*Assignment:* When the string "will" is part of a line in the data below, report the whole line.

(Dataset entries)
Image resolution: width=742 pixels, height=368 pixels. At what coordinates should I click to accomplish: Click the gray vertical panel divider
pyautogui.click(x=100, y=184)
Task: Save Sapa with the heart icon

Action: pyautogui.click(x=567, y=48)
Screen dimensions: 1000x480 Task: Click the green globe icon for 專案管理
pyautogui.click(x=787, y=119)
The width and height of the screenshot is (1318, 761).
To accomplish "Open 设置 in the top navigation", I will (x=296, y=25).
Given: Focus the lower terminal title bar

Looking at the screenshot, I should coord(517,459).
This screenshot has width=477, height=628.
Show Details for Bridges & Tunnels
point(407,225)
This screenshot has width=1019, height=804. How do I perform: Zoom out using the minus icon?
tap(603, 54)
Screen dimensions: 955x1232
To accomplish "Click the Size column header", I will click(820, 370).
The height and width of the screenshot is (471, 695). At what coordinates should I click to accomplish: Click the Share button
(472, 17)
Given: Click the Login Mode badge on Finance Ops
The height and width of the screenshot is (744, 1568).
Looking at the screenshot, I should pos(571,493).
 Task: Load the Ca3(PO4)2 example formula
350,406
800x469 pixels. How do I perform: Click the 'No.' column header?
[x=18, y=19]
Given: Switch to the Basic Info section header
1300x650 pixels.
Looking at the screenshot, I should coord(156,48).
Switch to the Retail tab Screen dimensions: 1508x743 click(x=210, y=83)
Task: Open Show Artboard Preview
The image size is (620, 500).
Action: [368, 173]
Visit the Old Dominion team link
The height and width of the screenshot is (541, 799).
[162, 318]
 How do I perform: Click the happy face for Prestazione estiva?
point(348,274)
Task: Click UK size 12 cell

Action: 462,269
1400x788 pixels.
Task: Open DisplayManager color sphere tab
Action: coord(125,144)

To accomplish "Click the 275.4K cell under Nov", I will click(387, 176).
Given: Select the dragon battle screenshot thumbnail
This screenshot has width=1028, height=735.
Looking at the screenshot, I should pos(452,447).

*Task result:*
To accomplish "Open 设置 in the top navigation", I will (x=296, y=25).
To accomplish "Click the Size column header", I will click(820, 370).
To accomplish "Click the 275.4K cell under Nov", I will click(387, 176).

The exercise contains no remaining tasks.